La tâche gouvernementale est de provoquer l’énoncé de cette reprise de conscience de nous-mêmes. Tout projet de réforme fut-il excellent de finalité – c’est souvent le cas – et de contenu – ce l’est bien plus rarement, tant on agit à moitié pour satisfaire les uns et ne pas trop mécontenter les autres – est un empêchement de plus dans cet énoncé et cette conscience, chaque fois qu’il nous divise. Le gouvernement ne peut être seulement de gestion et de décision. Il doit catalyser les énergies, situer et résorber les conflits, il doit expliquer au pays ce que celui-ci est et doit être. Pour cela, il faut une autorité morale sinon de quelques personnes, du moins d’un certain collège ; cette autorité est ressentie de façon favorable si elle sait dire, autrement qu’en langue de bois contredite par les faits et les chiffres, une finalité de l’action gouvernementale, une finalité de la vie nationale et des mouvements sociaux.

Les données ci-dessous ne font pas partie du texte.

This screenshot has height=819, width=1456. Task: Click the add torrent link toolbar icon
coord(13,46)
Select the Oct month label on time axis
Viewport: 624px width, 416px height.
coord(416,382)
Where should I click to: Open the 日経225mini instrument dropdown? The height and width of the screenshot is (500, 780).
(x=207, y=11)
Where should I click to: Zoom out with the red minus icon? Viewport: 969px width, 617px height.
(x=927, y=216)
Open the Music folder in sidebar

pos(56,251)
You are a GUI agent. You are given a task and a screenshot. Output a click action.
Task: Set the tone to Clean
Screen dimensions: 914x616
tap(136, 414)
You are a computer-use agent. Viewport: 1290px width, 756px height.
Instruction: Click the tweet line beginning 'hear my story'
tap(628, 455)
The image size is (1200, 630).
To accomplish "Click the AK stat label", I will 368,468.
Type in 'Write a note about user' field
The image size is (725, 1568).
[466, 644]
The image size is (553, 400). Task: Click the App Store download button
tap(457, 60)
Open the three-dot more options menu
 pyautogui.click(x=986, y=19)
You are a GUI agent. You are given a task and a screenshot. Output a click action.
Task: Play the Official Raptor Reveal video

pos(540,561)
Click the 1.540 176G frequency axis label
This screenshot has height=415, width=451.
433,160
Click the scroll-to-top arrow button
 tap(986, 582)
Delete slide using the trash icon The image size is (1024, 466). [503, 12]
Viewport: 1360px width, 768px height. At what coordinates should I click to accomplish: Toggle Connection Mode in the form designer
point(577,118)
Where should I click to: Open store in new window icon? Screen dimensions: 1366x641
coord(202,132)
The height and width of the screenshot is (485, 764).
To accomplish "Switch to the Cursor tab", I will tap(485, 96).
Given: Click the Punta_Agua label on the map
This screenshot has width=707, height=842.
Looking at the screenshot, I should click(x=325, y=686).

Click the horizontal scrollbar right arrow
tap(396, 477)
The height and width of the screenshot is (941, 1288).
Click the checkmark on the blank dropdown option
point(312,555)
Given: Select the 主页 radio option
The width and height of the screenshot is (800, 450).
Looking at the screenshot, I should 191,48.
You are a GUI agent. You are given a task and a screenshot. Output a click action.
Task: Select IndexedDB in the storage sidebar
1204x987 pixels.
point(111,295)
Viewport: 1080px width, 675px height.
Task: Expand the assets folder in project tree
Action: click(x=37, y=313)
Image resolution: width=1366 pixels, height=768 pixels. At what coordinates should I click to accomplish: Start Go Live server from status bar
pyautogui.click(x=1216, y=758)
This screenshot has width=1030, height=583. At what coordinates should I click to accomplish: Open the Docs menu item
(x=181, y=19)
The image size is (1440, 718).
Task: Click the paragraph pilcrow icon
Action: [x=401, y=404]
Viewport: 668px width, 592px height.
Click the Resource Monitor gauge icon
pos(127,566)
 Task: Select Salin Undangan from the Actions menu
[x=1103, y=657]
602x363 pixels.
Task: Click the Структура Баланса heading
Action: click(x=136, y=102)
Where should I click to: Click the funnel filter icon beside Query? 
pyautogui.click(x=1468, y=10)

L’énergie gouvernementale doit opérer en profondeur dans l’opinion publique, susciter un esprit public au lieu de s’attacher à des réformes sectorielles qui souvent abîment la conscience nationale et incitent le civisme à la manifestation, à la pétition, à la protestation généralisée. Les réformes s’inscrivent dans un ensemble, elles sont ressenties comme nécessaires dans leur finalité, comme justes dans leur expression, sinon elles nuisent à l’unité nationale et à la cohésion qu’elles avaient pourtant comme but de renforcer. Quand un peuple pense dans sa majorité qu’il est gouverné contre ses vœux, à preuve telle ou telle réforme, tel abandon de structures qui avaient fait la preuve de leurs vertus, et que par ailleurs il se sent sans prises sur les gouvernants, quelque chose est proche qui n’est pas que désespérance et si la révolte n’éclate pas, c’est que le peuple souffre plus encore de son impuissance. Il faut ambitionner l’entente du gouvernement et des gouvernés. Ce qui est bien plus qu’une campagne électorale ou la bonne organisation d’une circonscription, et que n’épuise pas de bonnes prestations médiatiques. Il faut un retour.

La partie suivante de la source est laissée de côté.